Los agricultores reciben menos de 1 euro por cada kilo de fresas que tú compras a 5 euros
¿Alguna vez te has preguntado cuánto realmente gana quien cultiva las fresas que compras en el supermercado? La respuesta es que los agricultores reciben menos de un euro por cada kilo, aunque tú pagues hasta cinco euros por ese mismo producto en la tienda. Esto pone en evidencia un desequilibrio claro en la cadena de valor y una situación injusta para quienes trabajan desde muy temprano para ofrecerte un alimento saludable y nutritivo.
Para nosotros, esto significa que gran parte del esfuerzo y el trabajo de los agricultores no se refleja en su bolsillo. La próxima vez que compres fresas, piensa en quién las cultiva y en las dificultades que enfrentan, como los bajos precios y las condiciones laborales. Apoyar productos de proximidad y leer las etiquetas puede marcar la diferencia para garantizar un futuro más justo para estos trabajadores.
Este desequilibrio no solo afecta a los agricultores, sino también a la economía local y a la sostenibilidad del sector agrícola. La entrada de fresas extranjeras y los bajos precios en origen ponen en riesgo la continuidad de muchas explotaciones familiares, que ven cómo su esfuerzo no se traduce en una remuneración digna. La realidad es que, mientras tú pagas un precio alto, los que trabajan en el campo apenas cubren sus costes básicos.
¿Qué podemos hacer los consumidores? Es fundamental exigir transparencia en el etiquetado y optar por productos nacionales siempre que sea posible. Solo así contribuimos a que se valore el trabajo de los agricultores y se promueva una alimentación más responsable y sostenible. Además, apoyar medidas que protejan al sector agrícola ayudará a mantener viva esa parte esencial de nuestra economía y cultura.

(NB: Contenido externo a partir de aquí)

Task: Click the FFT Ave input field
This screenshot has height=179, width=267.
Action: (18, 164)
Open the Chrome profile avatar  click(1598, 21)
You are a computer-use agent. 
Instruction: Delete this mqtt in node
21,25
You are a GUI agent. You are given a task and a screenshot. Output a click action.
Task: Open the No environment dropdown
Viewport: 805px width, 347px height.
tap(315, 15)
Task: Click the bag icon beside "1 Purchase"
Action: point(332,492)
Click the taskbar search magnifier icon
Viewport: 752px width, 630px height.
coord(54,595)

De cara al futuro, es imprescindible que las administraciones y los consumidores presionen para lograr condiciones más justas en el mercado. Los agricultores necesitan precios que reflejen su trabajo y los costes reales de producción. Solo así podremos garantizar la continuidad de un sector que alimenta, emplea y sostiene muchas familias en zonas rurales. La responsabilidad también es nuestra: comprar con conciencia y exigir cambios que beneficien a todos.